I really liked the article, but I am not sure that there is a big distinction between sets and steps based on this approach. Mathematically, as set can be defined either by enumerating the elements or giving a rule for set membership. What I thought I saw you do was provide the rule or definition for four separate sets which you then brought back together as part of your answer.

Is that a fair statement about your process?

re: Thinking Set-Based .... or not?
dennis -- yes, that is correct. The point is simply that processing data in sets does not mean you cannot break the problem down into smaller parts.

--Jeff Moden
Nicely done!
Outstanding blog, Jeff! Although the whole post is well written and makes several great points, I particularly liked the introduction. "Set-based", indeed, does not mean "doing it all in one query". Even the MS provided procs will frequently use some form of temporary storage, be it a derived table (as is prevalent in your example code), a CTE, or even a temp table to hold some interim result. Along with "set based" thinking, people must remember the "Divide and Conquer" nature of approaching any programming problem. This type of thinking is so very important in both the single row processing necessary in GUI interfaces and in batch programming… troubleshooting/maintenance is easier… its easier to read/follow… allows better opportunities for embedded documentation… and, for numerous reasons, frequently allows better performance tuning opportunities.

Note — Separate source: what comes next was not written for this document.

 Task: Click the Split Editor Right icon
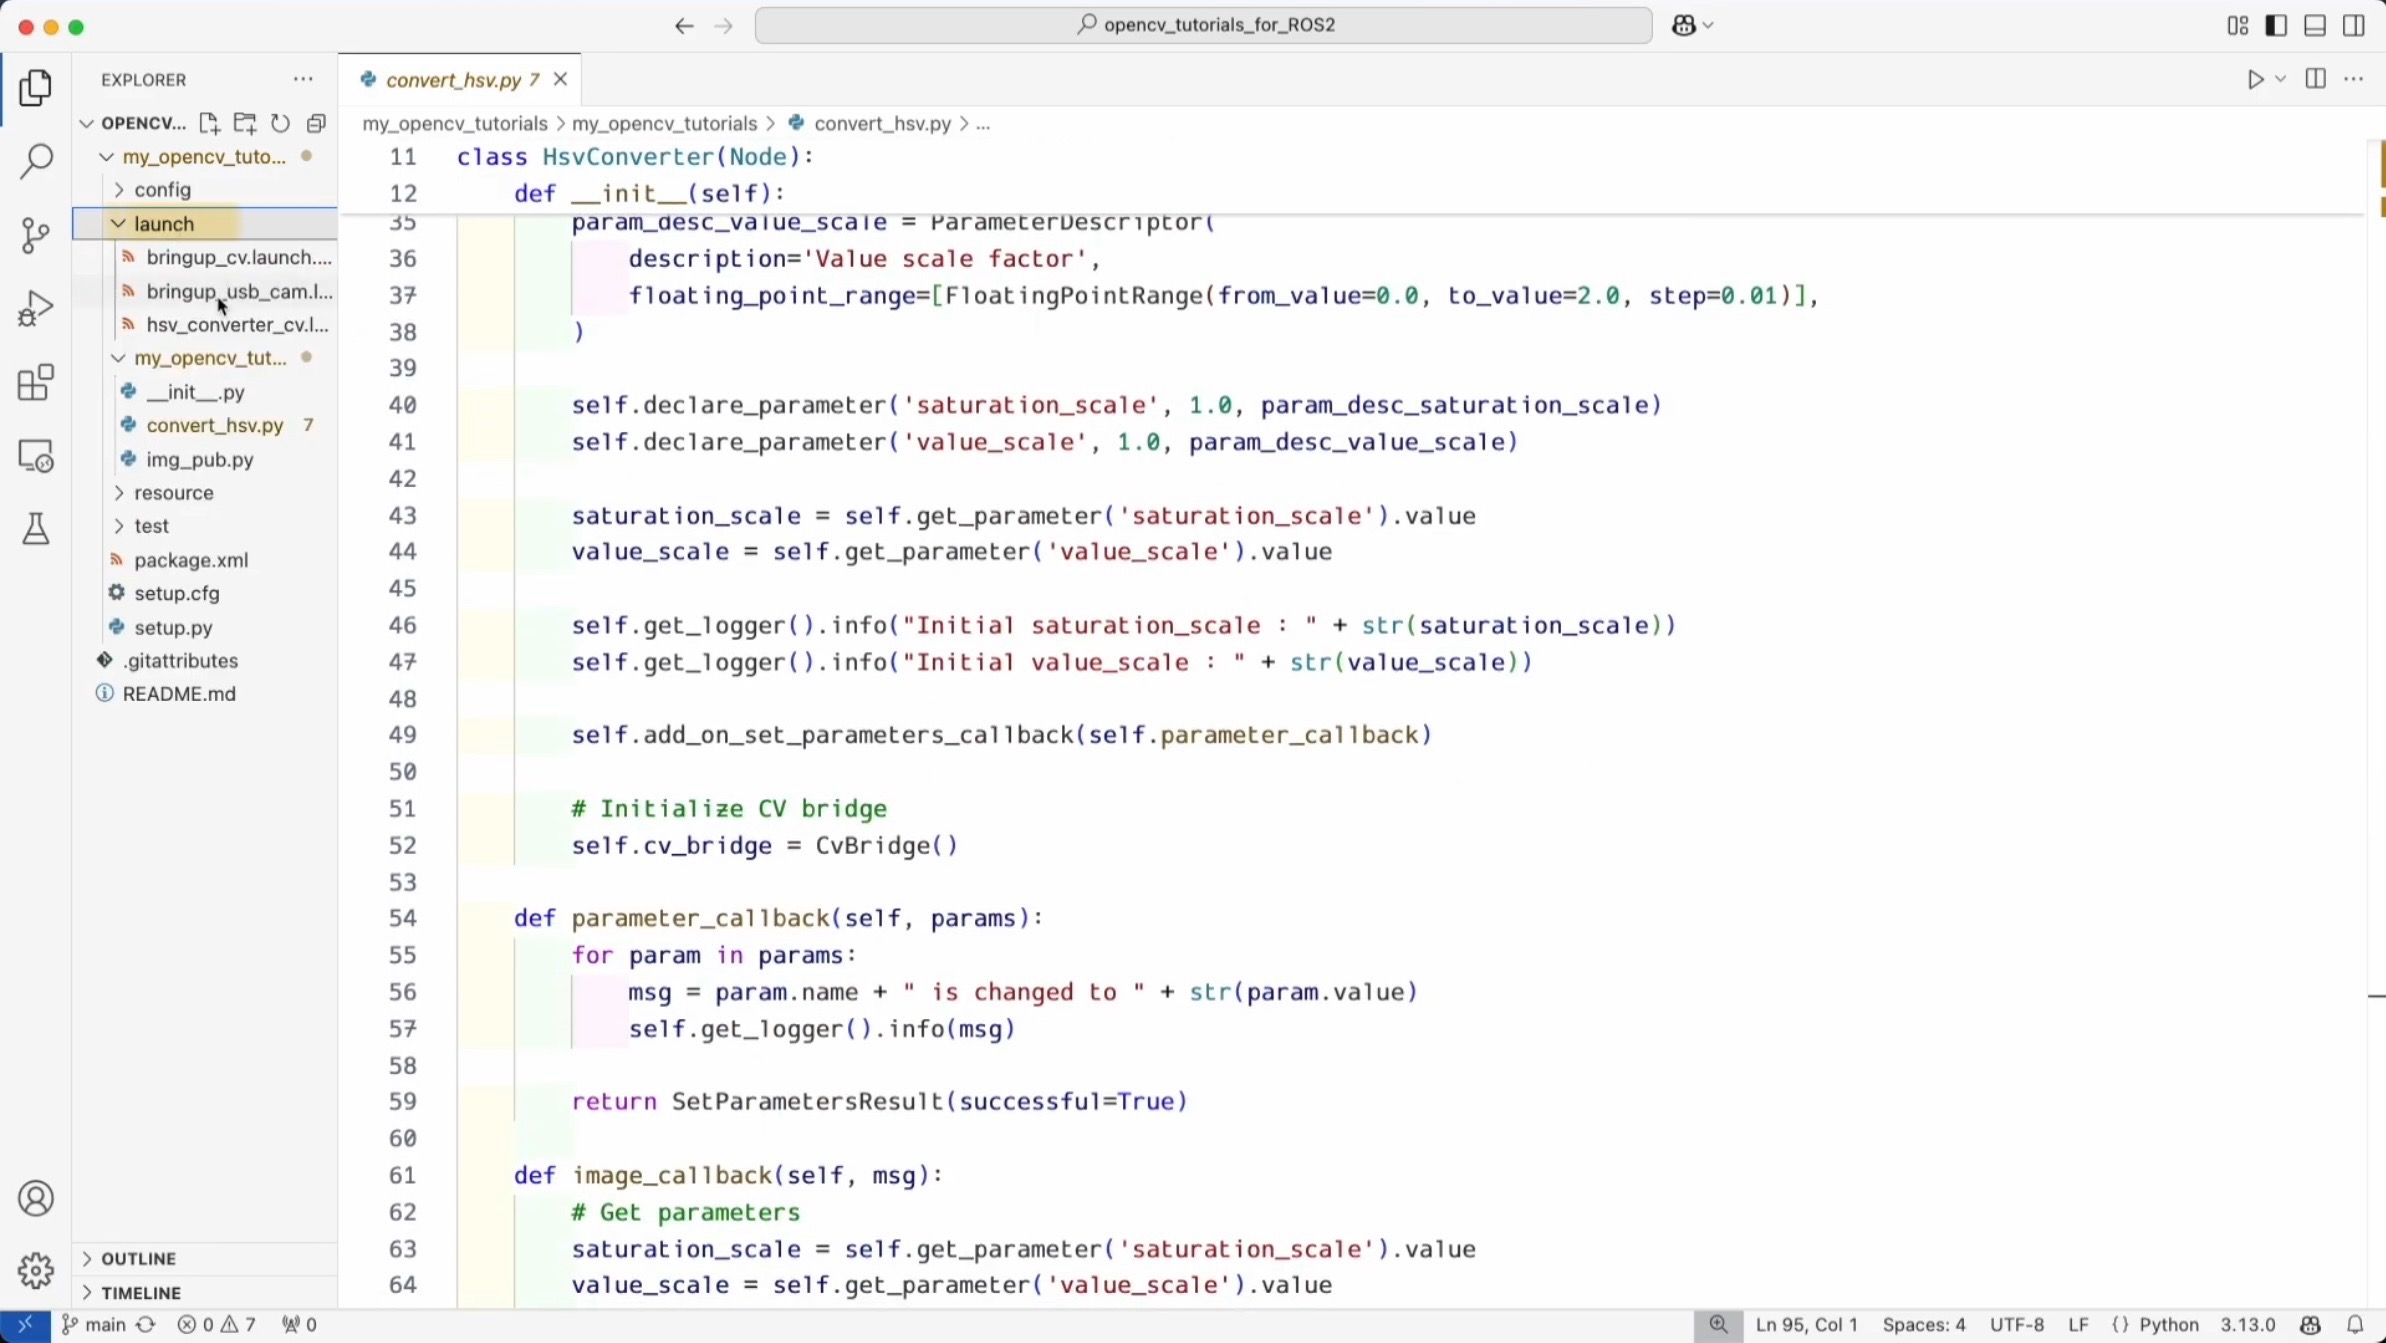[x=2315, y=80]
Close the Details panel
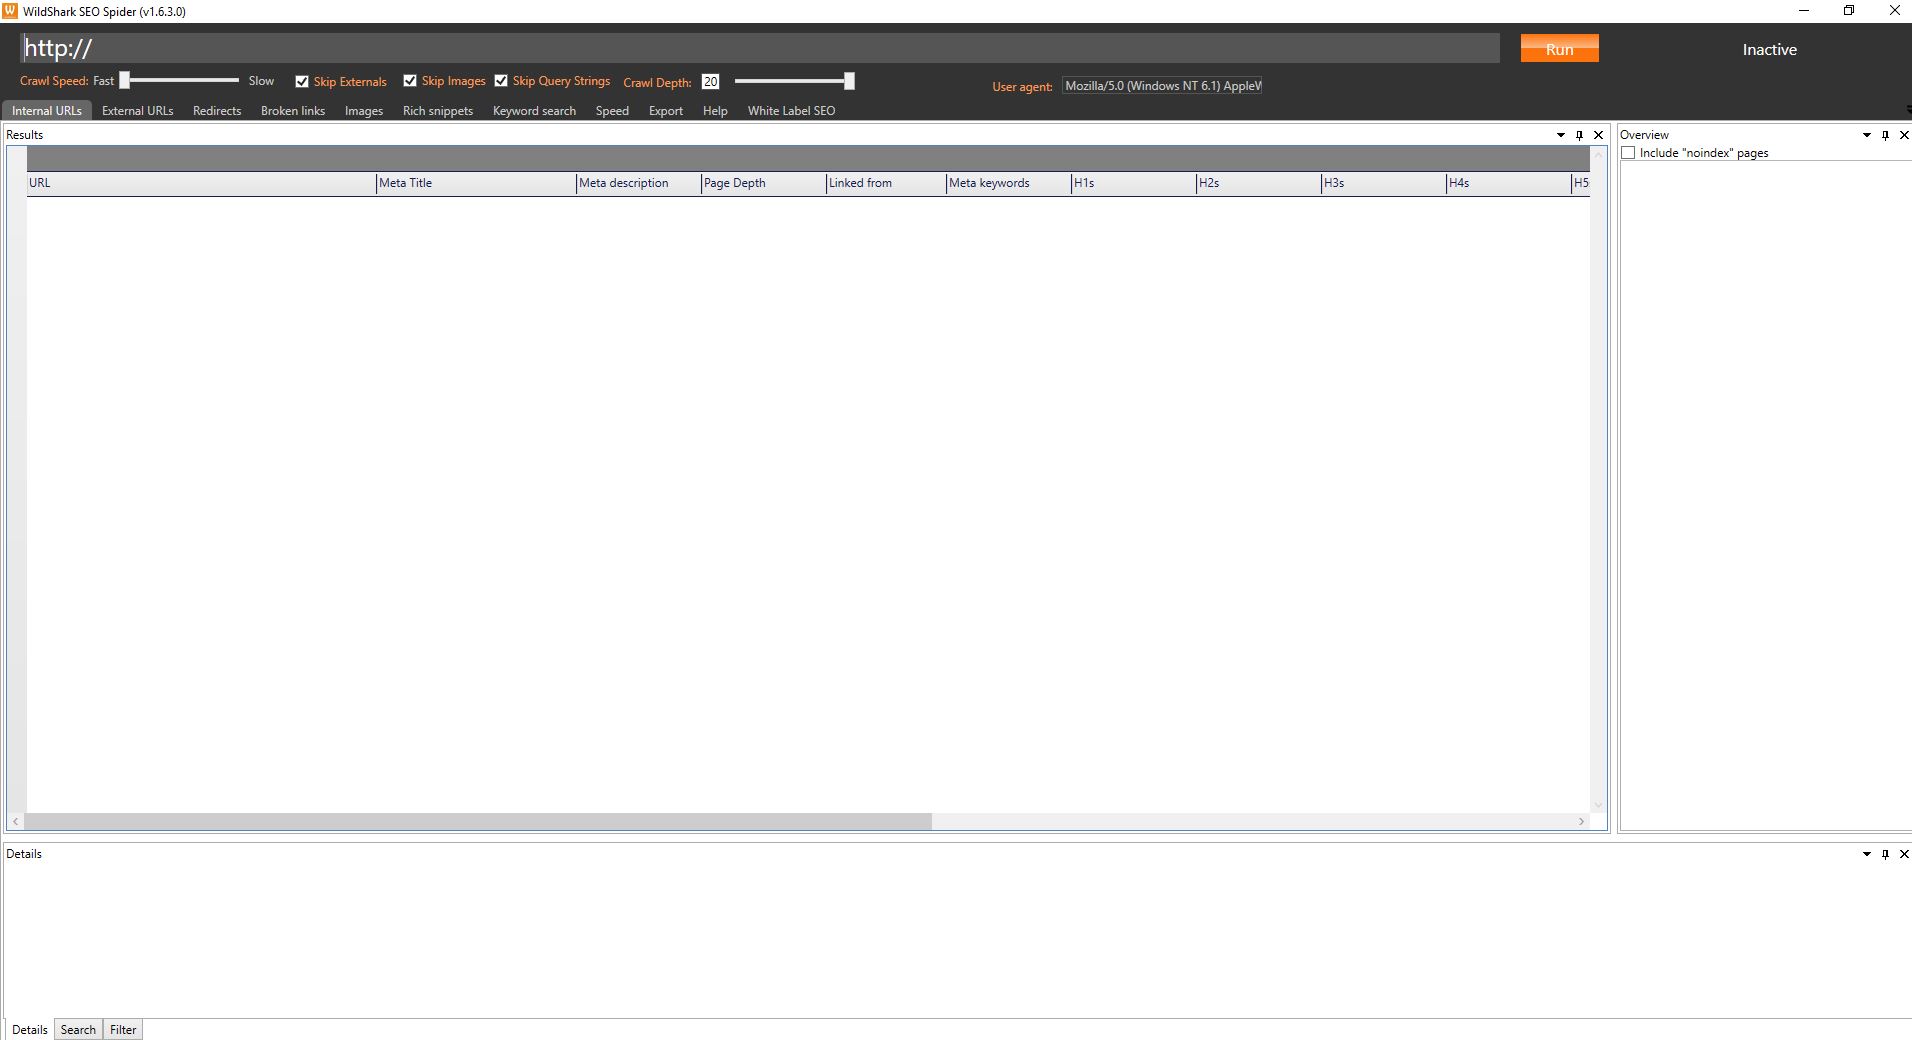Screen dimensions: 1912x1040 [1903, 854]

Like I said, very well done… This blog entry should be required reading for everyone even if they think they're a set-based "Ninja" already. It's certainly a "keeper" for me. Thanks for taking the time to write it.

--Jeff Moden
re: Thinking Set-Based .... or not?
... heh.. and, Yes, I know I already posted once expressing similar kudos. I need to revisit this blog and, even though I'd previously responded, was impressed yet again and had to say so. Thanks again, Jeff.

re: Thinking Set-Based .... or not?
Excellent! I just stumbled across this as I was googling to try and find a succinct description of the difference between set-based and row-based programming. Very well expressed and funnily enough, its pretty much the way I do things myself. Mind you, given the non-related nature of the varying data-sets I work on, I think this is the ONLY way that a sensible query can constructed and more importantly, by having the simple sub-queries, it gives me a lot more confidence that I am getting the data that I ask for rather than data that looks like what I asked for ;-) I think I shall bookmark this.....Nice One.

re: Thinking Set-Based .... or not?
Excellent article. Thanks especially for the quote, "You tell SQL what you want". Hahaaa. The devil is in the nasty little details that MSSQL's engine can usually do on its own.

re: Thinking Set-Based .... or not?
* a SELECT that returns 1 row per Office, with each Office's total sales for a @Year
* a SELECT that returns 1 row per employee, with their salary as of the last day of a given @Year
* a SELECT that returns 1 row per employee, with their total bonus amount for a given @Year
* a SELECT that returns 1 row per Office, with the top salesperson (Employee) and their sales amount, for a @Year

What I would do in this case is to create a scalar valued function for each of these tasks, and then create a stored procedure that applies those functions to a dataset. Would look something like this:

declare @tmpTable (
fldOfficeId int,
fldOfficeName varchar(150),
fldTotalSales decimal(25, 8),
fldTopSalesperson int,
fldSalaryEndOfYear decimal(25, 8),
fldTotalBonus decimal(25, 8)

insert into @tmpTable (
dbo.fnOfficeTotalSales(fldOfficeId, @Year),
dbo.fnTopSalesperson(fldOfficeId, @Year),

update @tmpTable
fldSalary = dbo.fnEmployeeSalaryEOY(fldTopSalesperson, @Year),
fldTotalBonus = dbo.fnEnployeeTotalBonus(fldTopSalesperson, @Year)

select * from @tmpTable -- to get the final output

What do you think of this? To me this code is very easy to follow, and if you need to know details you step into the functions.

I see it as a set based approach, with the addition of modular thinking and function calls common in procedural programming.